Estudo revela que 1 em cada 5 brasileiros relata experiências de viagem astral
Sensação de sair do próprio corpo: viagem astral é relatada por 1 em cada 5 brasileiros em pesquisa sobre experiências incomuns

Image: G1 - O Portal
Um estudo publicado na revista 'Nature Communications Psychology' revela que aproximadamente 20% dos brasileiros afirmam ter vivenciado experiências de viagem astral. A pesquisa, que envolveu mais de 11 mil participantes, também destaca a prevalência de outras experiências incomuns, como déjà vu e sonhos lúcidos, sugerindo que esses fenômenos são mais comuns do que se pensava.
- 01Cerca de 97,57% a 99,5% dos participantes relataram ter vivido pelo menos uma experiência não ordinária.

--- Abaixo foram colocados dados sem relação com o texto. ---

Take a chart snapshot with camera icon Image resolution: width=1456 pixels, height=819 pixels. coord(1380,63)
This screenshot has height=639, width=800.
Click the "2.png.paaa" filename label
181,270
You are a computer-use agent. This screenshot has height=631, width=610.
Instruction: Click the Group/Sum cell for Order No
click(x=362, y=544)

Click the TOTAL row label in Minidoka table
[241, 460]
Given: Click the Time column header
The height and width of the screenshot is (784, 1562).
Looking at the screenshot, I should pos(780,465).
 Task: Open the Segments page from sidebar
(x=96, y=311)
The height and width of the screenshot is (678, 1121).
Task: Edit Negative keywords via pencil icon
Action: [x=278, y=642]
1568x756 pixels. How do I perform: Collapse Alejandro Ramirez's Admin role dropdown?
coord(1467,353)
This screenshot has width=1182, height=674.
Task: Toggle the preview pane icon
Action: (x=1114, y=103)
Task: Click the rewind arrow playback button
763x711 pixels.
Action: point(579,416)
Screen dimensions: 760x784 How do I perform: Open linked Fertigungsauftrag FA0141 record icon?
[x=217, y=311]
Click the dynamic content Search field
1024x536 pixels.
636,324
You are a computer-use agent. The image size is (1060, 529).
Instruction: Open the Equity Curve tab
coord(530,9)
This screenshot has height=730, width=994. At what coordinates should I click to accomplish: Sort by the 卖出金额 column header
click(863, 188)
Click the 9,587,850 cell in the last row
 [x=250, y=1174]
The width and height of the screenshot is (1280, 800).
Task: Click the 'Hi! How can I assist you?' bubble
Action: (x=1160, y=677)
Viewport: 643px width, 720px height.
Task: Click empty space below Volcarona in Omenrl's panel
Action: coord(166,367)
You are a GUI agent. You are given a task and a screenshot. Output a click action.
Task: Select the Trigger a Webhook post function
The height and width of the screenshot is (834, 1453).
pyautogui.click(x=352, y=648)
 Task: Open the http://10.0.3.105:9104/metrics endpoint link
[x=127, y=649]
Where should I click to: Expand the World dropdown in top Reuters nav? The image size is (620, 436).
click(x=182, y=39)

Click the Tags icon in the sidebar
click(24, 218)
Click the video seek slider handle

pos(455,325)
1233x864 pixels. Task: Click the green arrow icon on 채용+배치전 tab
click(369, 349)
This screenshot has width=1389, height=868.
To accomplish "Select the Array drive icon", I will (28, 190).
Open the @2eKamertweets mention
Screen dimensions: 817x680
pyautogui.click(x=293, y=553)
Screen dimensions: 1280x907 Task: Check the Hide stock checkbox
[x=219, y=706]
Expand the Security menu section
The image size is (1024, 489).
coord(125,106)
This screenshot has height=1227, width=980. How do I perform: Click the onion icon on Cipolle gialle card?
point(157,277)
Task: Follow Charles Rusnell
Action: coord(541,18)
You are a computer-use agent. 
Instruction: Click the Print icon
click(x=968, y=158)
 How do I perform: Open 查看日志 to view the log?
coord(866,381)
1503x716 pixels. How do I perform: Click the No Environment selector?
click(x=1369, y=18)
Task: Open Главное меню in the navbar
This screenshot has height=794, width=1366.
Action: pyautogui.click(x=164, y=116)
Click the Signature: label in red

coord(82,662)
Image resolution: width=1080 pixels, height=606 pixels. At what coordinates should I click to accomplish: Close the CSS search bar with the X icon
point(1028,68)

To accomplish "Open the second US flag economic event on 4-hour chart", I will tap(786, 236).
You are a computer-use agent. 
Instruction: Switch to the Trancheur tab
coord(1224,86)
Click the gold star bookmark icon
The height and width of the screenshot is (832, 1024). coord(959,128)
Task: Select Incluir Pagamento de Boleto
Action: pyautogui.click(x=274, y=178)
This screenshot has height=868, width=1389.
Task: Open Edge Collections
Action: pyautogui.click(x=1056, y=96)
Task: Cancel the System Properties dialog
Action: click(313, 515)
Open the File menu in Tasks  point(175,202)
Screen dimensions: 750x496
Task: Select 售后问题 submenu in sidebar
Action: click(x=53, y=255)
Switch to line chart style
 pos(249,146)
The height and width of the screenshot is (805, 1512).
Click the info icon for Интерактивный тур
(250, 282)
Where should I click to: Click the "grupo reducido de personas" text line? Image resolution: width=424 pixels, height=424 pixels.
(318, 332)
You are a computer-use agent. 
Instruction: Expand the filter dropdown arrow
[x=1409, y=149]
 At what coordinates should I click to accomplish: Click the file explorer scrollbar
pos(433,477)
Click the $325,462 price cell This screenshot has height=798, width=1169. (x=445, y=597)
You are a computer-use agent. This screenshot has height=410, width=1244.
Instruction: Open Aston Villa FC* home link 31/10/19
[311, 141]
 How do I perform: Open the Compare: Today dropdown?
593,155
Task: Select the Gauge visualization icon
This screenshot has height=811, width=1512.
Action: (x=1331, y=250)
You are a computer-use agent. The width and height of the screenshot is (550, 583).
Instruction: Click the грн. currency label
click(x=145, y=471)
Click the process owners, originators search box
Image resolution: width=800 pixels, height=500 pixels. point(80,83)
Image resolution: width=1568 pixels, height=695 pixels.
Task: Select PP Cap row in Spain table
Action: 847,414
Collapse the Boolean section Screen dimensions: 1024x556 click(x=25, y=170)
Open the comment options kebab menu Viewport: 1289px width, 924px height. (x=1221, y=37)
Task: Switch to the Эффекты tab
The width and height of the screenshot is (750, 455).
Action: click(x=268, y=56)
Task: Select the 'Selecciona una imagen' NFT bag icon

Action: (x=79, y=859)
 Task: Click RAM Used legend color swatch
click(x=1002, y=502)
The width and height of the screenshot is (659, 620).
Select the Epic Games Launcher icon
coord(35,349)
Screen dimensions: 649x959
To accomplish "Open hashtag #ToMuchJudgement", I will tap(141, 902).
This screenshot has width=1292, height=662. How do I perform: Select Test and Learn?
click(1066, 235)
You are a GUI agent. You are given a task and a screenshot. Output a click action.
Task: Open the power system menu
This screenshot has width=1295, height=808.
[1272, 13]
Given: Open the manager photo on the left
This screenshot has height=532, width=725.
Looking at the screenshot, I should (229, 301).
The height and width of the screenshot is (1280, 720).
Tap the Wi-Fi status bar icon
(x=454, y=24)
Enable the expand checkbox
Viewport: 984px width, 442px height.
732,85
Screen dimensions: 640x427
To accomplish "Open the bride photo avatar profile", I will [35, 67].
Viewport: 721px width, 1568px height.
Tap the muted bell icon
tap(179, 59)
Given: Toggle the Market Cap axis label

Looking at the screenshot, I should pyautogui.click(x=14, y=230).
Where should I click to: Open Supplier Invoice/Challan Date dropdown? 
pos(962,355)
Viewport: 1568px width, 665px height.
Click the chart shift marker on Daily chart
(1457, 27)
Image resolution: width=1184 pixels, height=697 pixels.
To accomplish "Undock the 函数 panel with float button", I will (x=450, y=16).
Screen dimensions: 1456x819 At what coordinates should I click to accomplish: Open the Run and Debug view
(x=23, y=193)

- 02O estudo sugere que a forma como as perguntas são feitas influencia significativamente os relatos de experiências incomuns.
- 03A professora Bárbara Pires, da UFRJ, descreve suas experiências de viagem astral e ressalta a importância de não reduzir essas vivências a uma única interpretação.
- 04Experiências como déjà vu e sensações de presença invisível foram relatadas por uma parte significativa da população, com prevalências entre 30% e 57%.
- 05Os pesquisadores defendem que experiências extraordinárias não devem ser automaticamente associadas a problemas de saúde mental, a menos que acompanhadas de sofrimento psicológico.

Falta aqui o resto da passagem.